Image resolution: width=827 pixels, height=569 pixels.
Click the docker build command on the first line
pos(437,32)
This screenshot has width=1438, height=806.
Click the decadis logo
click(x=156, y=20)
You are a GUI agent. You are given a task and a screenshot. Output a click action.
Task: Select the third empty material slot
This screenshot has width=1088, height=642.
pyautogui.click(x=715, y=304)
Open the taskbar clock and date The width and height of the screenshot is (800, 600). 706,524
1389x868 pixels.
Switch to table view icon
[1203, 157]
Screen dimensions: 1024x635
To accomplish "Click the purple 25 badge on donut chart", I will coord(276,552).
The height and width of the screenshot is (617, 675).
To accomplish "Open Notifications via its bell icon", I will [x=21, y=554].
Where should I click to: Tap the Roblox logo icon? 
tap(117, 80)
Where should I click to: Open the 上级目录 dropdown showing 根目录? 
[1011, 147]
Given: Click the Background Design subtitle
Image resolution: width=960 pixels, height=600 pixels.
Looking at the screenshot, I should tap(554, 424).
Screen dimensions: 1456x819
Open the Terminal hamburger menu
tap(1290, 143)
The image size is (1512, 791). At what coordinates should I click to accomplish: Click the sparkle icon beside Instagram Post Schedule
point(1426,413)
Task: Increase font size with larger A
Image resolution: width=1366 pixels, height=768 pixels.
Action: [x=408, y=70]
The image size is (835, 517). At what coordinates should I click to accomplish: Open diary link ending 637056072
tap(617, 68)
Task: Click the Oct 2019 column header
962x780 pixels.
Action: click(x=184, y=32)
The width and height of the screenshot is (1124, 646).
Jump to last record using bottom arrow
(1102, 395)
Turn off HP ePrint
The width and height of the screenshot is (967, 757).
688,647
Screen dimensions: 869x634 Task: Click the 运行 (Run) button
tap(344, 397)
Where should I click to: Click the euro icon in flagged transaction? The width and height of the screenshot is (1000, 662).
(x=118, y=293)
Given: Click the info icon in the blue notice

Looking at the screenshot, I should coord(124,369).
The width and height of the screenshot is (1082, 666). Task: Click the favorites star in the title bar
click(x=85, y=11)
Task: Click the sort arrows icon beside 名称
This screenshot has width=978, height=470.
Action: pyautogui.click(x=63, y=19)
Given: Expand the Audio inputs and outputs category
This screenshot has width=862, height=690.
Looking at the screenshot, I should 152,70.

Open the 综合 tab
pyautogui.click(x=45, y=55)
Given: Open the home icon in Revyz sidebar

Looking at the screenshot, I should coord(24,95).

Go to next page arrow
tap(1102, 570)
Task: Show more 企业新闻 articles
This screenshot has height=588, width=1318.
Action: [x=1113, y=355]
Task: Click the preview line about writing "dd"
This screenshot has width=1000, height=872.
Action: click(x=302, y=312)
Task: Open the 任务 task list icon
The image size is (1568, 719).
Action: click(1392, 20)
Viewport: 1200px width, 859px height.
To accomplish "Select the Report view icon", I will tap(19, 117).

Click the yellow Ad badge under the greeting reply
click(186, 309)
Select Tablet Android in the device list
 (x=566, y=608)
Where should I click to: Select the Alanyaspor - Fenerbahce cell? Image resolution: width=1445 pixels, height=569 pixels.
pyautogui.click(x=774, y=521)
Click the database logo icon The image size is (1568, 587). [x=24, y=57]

+ + + + +

Exercise aim » Could you give the records again, exactly as they appear?

Answer for the task »
Image resolution: width=827 pixels, height=569 pixels.
Click the docker build command on the first line
pos(437,32)
This screenshot has width=1438, height=806.
Click the decadis logo
click(x=156, y=20)
You are a GUI agent. You are given a task and a screenshot. Output a click action.
Task: Select the third empty material slot
This screenshot has width=1088, height=642.
pyautogui.click(x=715, y=304)
Open the taskbar clock and date The width and height of the screenshot is (800, 600). 706,524
1389x868 pixels.
Switch to table view icon
[1203, 157]
Screen dimensions: 1024x635
To accomplish "Click the purple 25 badge on donut chart", I will coord(276,552).
The height and width of the screenshot is (617, 675).
To accomplish "Open Notifications via its bell icon", I will [x=21, y=554].
Where should I click to: Tap the Roblox logo icon? 
tap(117, 80)
Where should I click to: Open the 上级目录 dropdown showing 根目录? 
[1011, 147]
Given: Click the Background Design subtitle
Image resolution: width=960 pixels, height=600 pixels.
Looking at the screenshot, I should tap(554, 424).
Screen dimensions: 1456x819
Open the Terminal hamburger menu
tap(1290, 143)
The image size is (1512, 791). At what coordinates should I click to accomplish: Click the sparkle icon beside Instagram Post Schedule
point(1426,413)
Task: Increase font size with larger A
Image resolution: width=1366 pixels, height=768 pixels.
Action: [x=408, y=70]
The image size is (835, 517). At what coordinates should I click to accomplish: Open diary link ending 637056072
tap(617, 68)
Task: Click the Oct 2019 column header
962x780 pixels.
Action: click(x=184, y=32)
The width and height of the screenshot is (1124, 646).
Jump to last record using bottom arrow
(1102, 395)
Turn off HP ePrint
The width and height of the screenshot is (967, 757).
688,647
Screen dimensions: 869x634 Task: Click the 运行 (Run) button
tap(344, 397)
Where should I click to: Click the euro icon in flagged transaction? The width and height of the screenshot is (1000, 662).
(x=118, y=293)
Given: Click the info icon in the blue notice

Looking at the screenshot, I should coord(124,369).
The width and height of the screenshot is (1082, 666). Task: Click the favorites star in the title bar
click(x=85, y=11)
Task: Click the sort arrows icon beside 名称
This screenshot has width=978, height=470.
Action: pyautogui.click(x=63, y=19)
Given: Expand the Audio inputs and outputs category
This screenshot has width=862, height=690.
Looking at the screenshot, I should 152,70.

Open the 综合 tab
pyautogui.click(x=45, y=55)
Given: Open the home icon in Revyz sidebar

Looking at the screenshot, I should coord(24,95).

Go to next page arrow
tap(1102, 570)
Task: Show more 企业新闻 articles
This screenshot has height=588, width=1318.
Action: [x=1113, y=355]
Task: Click the preview line about writing "dd"
This screenshot has width=1000, height=872.
Action: click(x=302, y=312)
Task: Open the 任务 task list icon
The image size is (1568, 719).
Action: click(1392, 20)
Viewport: 1200px width, 859px height.
To accomplish "Select the Report view icon", I will tap(19, 117).

Click the yellow Ad badge under the greeting reply
click(186, 309)
Select Tablet Android in the device list
 (x=566, y=608)
Where should I click to: Select the Alanyaspor - Fenerbahce cell? Image resolution: width=1445 pixels, height=569 pixels.
pyautogui.click(x=774, y=521)
Click the database logo icon The image size is (1568, 587). [x=24, y=57]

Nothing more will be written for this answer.